Mirrorless cameras cut out that chunky mechanism, and instead constantly display the view through the lens onto the sensor. You can see how that wasn’t possible in the film days. This construction means mirrorless cameras are way more compact than DSLRs.
Mirrorless vs DSLRs Differences
DSLR verses mirrorless is a conversation only because of the dramatic increase in mirrorless image quality over the last couple years. In the hands of seasoned user, a mirrorless camera can probably produce images as good as DSLRs around 70% of the time. For that other 30%, the image differences will be marginal and near impossible for the casual user to identify.
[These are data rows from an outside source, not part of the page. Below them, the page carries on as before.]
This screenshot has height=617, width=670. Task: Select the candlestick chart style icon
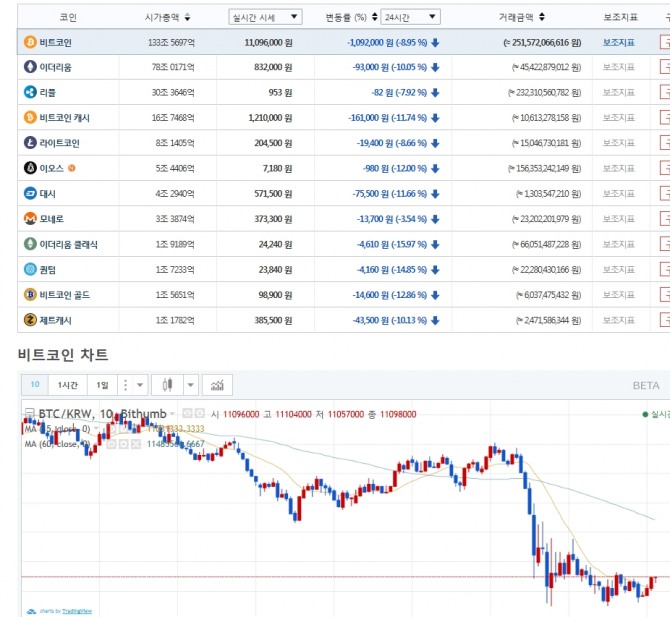(x=167, y=385)
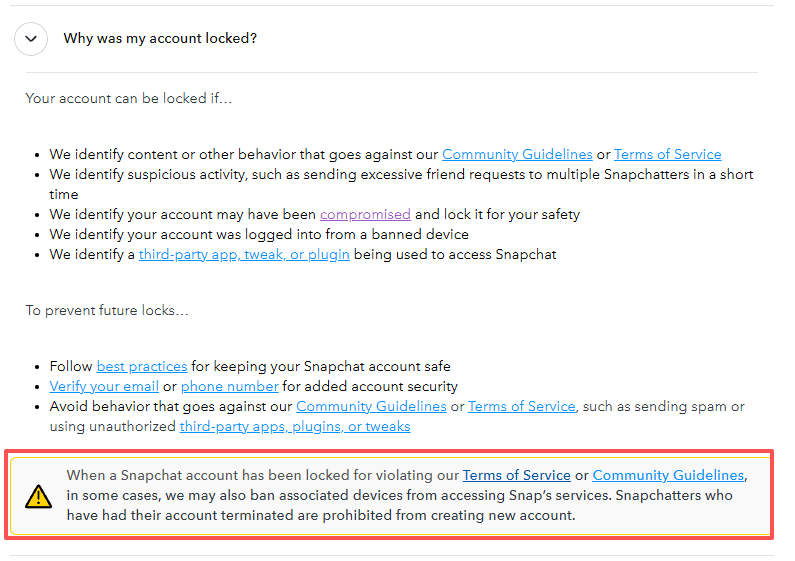Click the 'Why was my account locked?' heading
The image size is (795, 561).
(x=160, y=39)
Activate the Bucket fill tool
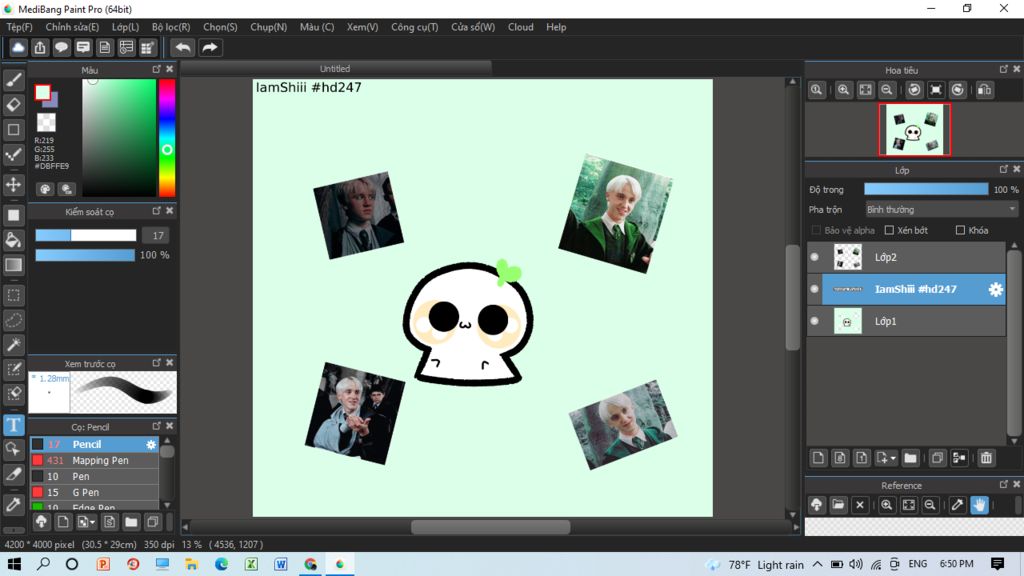This screenshot has width=1024, height=576. [x=14, y=240]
Note the one caveat there, however—in the hands of a seasoned user. Neither of these camera systems will perform up to their (or your) full potential using default settings out of the box. If you want to snap everyday pictures without thinking about it, keep using your phone.
Form factor, Size, Weight & Style Differences
This is the most obvious, and for many, the most attractive difference between the two systems. Anyone who’s lugged around a DSLR with a 70-300mm lens for eight hours at a Tough Mudder event knows it takes some chops to just keep the camera to your face all day. (By the way, hand and wrist straps go a super long way to helping with this.)
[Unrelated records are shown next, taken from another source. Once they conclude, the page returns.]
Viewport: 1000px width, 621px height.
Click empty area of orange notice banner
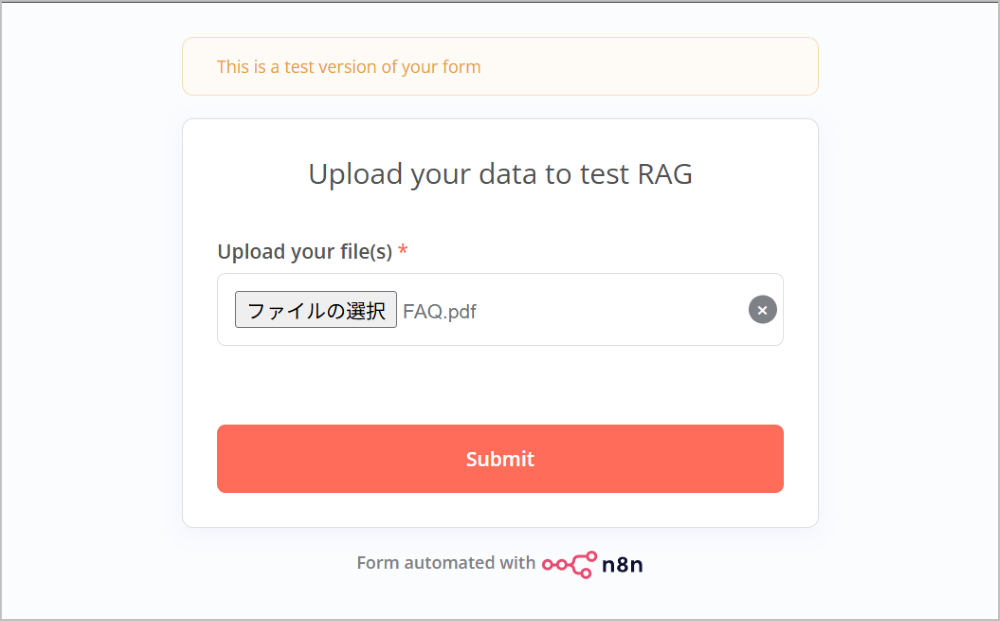pos(650,67)
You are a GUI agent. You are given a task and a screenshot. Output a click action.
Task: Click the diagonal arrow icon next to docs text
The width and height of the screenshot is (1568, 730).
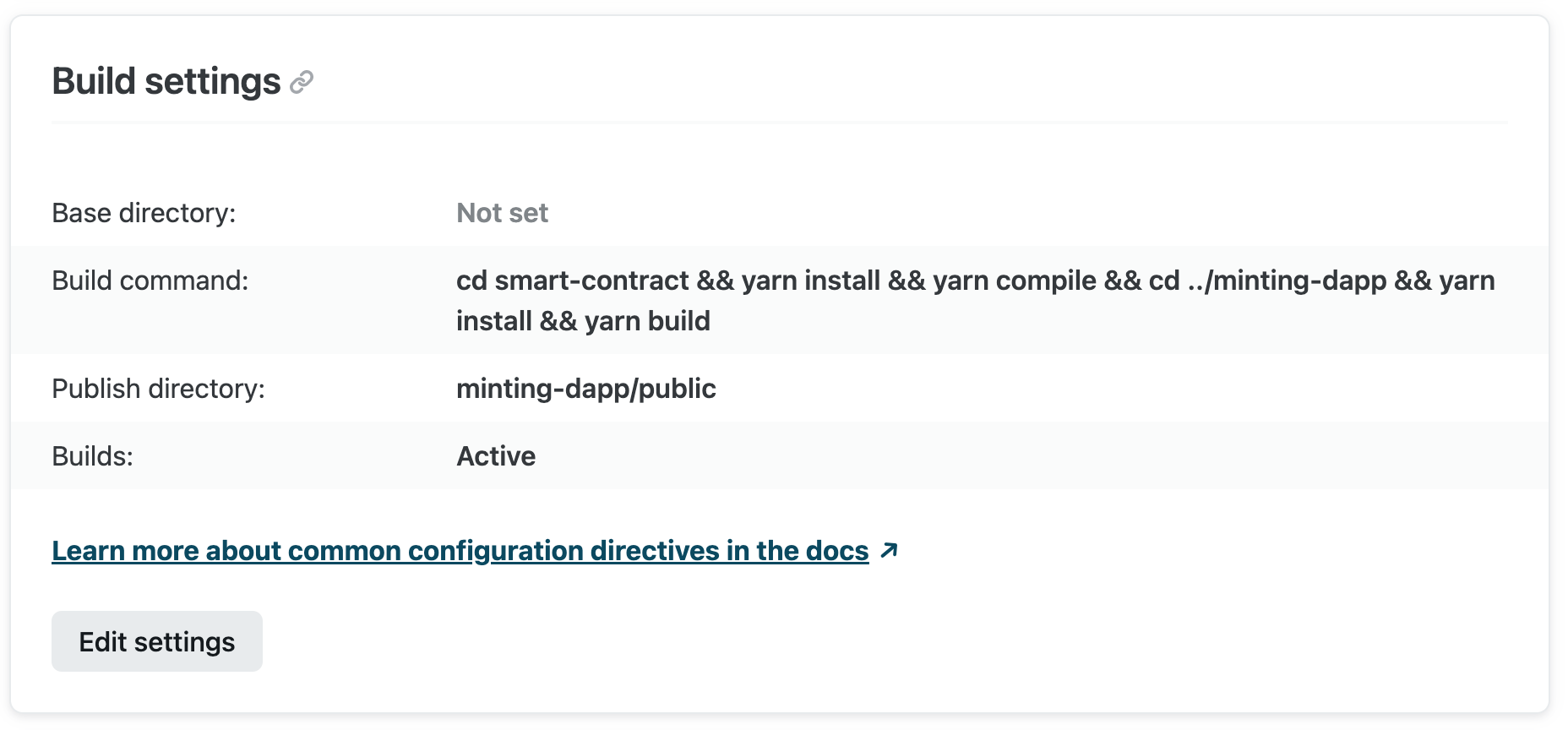point(889,551)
A mirrorless camera’s form factor also reduces the intimidation factor of the thing. This can be a huge advantage if you’re serious into street photography, or working with kids or even shy adults. The DSLR is a constant presence, even when you’re in a situation where the chemistry between you and your subject is great. It’s like having a friendly pitbull watch while you and friends eat a steak dinner—you know he’s cool, but it’s still kind of distracting for Muscles over there to be eyeing your t-bone. (Disclaimer: We have a large, friendly, pit mix that eyes our dinner often and unashamedly. He is wonderful.)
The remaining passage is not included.